Excerpt:
You are asking quite a complex question.  Let us break it down. 

The first question to consider is what is a nervous system used for?  

Well an obvious function is to sense the outside world, and respond to it.  In this light, the need for a nervous type function is not restricted animals.

Bacteria for example display a process known as quorum sensing - they send and receive signals and change their behavior accordingly.

Similar types of behavior occur in unicellular eukaryotes.  Do they have a nervous system?

Well not in the traditional sense, but it serves many of the same functions, it coordinates activities and enables cells to adapt (usefully) to their environment - it can lead to cell movement, toward nutrients and away from toxins. 

In a sense, part of your question is about why are there are (so many) different types of organisms - this is relatively simple to answer. 

If there was a single uniform environment, we might  expect a single optimal organismic strategy - a single type of organism. 

But environments are complex and highly non-uniform; there are many solutions to various ecological opportunities – these opportunities are termed ecological niches. 

An active predator needs different types of behaviors compared to a passive feeder or a parasite; these adaptations require different types of coordinating (that is, nervous) systems.  But what a population of organisms can evolve into depends upon what it already is.

Stored records:
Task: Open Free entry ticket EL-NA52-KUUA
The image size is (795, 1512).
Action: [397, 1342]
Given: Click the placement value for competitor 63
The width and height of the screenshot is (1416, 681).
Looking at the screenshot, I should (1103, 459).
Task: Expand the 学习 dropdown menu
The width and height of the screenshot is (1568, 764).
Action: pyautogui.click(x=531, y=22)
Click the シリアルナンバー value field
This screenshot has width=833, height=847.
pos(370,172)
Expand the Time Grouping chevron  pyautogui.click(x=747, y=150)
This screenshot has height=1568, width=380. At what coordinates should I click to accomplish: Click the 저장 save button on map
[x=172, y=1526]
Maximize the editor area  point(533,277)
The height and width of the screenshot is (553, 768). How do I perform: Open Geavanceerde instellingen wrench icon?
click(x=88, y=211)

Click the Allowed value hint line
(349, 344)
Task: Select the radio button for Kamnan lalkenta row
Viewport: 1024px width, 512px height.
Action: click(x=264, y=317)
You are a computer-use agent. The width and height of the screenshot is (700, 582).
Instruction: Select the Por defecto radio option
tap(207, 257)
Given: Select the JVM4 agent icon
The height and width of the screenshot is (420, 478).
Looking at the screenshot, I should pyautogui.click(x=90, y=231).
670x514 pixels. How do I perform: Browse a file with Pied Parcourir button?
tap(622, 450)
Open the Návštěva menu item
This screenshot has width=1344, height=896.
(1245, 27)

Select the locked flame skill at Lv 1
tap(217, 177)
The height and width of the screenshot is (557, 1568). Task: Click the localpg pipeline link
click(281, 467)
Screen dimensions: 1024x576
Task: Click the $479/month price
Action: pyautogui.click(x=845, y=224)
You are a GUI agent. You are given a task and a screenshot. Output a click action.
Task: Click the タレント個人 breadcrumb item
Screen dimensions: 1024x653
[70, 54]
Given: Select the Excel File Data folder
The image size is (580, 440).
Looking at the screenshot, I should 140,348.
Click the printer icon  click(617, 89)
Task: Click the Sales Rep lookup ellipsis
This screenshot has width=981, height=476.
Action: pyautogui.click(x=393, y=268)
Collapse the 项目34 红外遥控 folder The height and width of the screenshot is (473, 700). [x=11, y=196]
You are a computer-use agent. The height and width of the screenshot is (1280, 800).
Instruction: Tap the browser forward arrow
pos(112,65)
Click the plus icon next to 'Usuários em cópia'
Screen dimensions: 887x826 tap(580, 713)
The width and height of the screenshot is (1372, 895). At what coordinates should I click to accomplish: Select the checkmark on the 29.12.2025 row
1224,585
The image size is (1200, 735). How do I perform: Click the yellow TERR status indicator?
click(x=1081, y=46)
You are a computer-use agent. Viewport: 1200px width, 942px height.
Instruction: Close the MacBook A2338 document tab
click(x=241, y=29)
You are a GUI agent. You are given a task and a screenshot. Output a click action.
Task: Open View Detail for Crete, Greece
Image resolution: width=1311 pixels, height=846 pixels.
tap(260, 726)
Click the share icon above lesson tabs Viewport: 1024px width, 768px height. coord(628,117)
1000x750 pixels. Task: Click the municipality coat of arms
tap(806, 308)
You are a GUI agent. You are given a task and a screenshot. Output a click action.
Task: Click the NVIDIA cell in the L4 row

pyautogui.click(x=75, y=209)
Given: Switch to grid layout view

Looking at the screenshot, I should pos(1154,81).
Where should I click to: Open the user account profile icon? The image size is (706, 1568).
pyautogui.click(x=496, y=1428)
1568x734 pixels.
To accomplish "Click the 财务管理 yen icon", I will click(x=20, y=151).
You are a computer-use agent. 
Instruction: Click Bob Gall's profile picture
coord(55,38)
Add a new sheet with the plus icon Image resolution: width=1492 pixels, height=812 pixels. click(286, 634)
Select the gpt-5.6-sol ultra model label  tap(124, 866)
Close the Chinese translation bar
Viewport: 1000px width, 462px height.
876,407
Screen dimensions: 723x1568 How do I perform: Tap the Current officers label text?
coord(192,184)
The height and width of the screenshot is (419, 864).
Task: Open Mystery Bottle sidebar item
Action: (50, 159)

Assignment:
Return the full text on nervous systems and types of organisms word for word. The records stand apart from the text and are their own material.

Written solution:
You are asking quite a complex question.  Let us break it down. 

The first question to consider is what is a nervous system used for?  

Well an obvious function is to sense the outside world, and respond to it.  In this light, the need for a nervous type function is not restricted animals.

Bacteria for example display a process known as quorum sensing - they send and receive signals and change their behavior accordingly.

Similar types of behavior occur in unicellular eukaryotes.  Do they have a nervous system?

Well not in the traditional sense, but it serves many of the same functions, it coordinates activities and enables cells to adapt (usefully) to their environment - it can lead to cell movement, toward nutrients and away from toxins. 

In a sense, part of your question is about why are there are (so many) different types of organisms - this is relatively simple to answer. 

If there was a single uniform environment, we might  expect a single optimal organismic strategy - a single type of organism. 

But environments are complex and highly non-uniform; there are many solutions to various ecological opportunities – these opportunities are termed ecological niches. 

An active predator needs different types of behaviors compared to a passive feeder or a parasite; these adaptations require different types of coordinating (that is, nervous) systems.  But what a population of organisms can evolve into depends upon what it already is.